UPDATE: The bus route cuts have been added to the agenda for the July 18 Killeen City Council meeting.

Original Story:

A Killeen non-profit is struggling to find solutions after a number of public bus routes are set to close in the near future.

On September 1, the central Texas HOP system will no longer run routes, 7,21, and 30 in Killeen.

Every day, countless people in central Texas use the HOP transit system to get around, but for students at Dazona Life and Learning Center, public transportation is not just convenient way to travel – it’s a necessity.

William Escobedo is a teacher at the non-profit day rehab facility, that serves adults with disabilities and teachers them both academic and life skills.

“None of our students have driver’s licenses or can even take the test because of their disability, so they rely on the buses,” Escobedo said.

The route that takes 22 of the center’s 36 student to and from the facility every day is one of the three being eliminated.

HOP said the routes simply don’t make financial sense as they rarely meet the required ten passenger quota per service hour. But for the learning center shutting down the routes could put them in a dire situation.

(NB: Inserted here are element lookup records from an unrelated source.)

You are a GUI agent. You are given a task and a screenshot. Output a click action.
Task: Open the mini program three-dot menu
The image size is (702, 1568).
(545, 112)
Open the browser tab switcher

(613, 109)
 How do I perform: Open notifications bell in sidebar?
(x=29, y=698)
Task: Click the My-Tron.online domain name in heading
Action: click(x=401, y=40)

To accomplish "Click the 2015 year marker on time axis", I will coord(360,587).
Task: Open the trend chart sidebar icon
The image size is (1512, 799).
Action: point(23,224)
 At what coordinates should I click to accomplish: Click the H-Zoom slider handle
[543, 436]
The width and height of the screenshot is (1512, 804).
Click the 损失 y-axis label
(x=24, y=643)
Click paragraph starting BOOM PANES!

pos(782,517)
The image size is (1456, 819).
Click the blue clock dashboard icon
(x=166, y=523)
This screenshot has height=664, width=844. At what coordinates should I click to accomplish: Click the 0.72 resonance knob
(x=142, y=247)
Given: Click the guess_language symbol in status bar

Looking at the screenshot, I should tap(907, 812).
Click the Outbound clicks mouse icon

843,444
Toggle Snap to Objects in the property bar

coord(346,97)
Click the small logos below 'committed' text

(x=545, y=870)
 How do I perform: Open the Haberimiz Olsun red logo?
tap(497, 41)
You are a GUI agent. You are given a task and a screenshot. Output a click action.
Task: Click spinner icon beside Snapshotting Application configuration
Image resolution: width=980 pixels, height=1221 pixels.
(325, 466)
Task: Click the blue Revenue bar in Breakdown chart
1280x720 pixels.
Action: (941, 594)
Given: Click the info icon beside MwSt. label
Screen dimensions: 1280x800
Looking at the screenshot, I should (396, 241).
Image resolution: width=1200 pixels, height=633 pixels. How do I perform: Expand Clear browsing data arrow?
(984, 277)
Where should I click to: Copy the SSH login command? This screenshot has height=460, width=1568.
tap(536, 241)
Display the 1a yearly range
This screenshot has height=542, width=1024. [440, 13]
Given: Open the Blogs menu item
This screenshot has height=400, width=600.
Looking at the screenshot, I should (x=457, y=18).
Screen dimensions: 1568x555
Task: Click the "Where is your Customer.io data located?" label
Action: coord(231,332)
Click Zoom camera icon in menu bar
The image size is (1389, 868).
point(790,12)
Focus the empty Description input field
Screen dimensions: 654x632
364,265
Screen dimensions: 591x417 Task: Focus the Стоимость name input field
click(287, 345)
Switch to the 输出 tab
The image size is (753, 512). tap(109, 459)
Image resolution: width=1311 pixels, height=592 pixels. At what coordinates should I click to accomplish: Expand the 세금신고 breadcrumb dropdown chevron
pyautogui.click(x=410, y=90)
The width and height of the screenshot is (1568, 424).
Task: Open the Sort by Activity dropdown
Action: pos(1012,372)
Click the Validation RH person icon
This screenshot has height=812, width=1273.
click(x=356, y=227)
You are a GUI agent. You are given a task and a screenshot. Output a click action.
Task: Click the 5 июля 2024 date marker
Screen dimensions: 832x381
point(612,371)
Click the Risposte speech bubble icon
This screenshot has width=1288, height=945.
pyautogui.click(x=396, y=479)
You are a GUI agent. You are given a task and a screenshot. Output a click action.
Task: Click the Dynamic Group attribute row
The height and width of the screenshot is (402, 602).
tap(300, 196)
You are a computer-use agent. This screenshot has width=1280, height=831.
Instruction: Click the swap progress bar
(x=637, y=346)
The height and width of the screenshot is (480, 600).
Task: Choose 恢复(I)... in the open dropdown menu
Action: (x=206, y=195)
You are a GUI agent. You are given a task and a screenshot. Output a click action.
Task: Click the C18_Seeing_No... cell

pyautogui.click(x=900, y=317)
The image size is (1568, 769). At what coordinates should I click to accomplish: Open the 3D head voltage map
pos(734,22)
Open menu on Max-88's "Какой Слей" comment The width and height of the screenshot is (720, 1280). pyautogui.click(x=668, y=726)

“It’s a large percentage of our folks,” Escobedo said. “and being a non-profit we rely on those tuitions to keep the doors open and continue our day to day services.”

Without more than half the attendees, the staff would have to back major cutbacks just to survive.

Assistant Director Jordan Jamar said they develop their learning around what the students need.

“Not having those students there anymore we are just going to have to completely change our program,” Jamar said.

But it is not just a matter of program cuts.

For students who rely on the center for a sense of purpose, no longer attending would shatter them.

Escobedo said those thoughts have been reflected in some of the student’s journal entries.

“She had wrote that coming here, gives her hope for the future,” Escobedo said. “and helps her feel like she can become successful in whatever she puts her mind to.”

As staff scrambles to find ways to adjust to the cuts, the thought of some students being left out is heartbreaking to those who have seen the facility grow since it began.

“Even if we can keep the program going,” Jamar said. “to know that there will be people at home that want to be here and want to be part of our family is devastating.”

There’s going to be public hearing on the issue in August where people can ask questions and voice their concerns.

A spokesperson for the transit system said barring something drastic, they will move forward with the cuts as planned.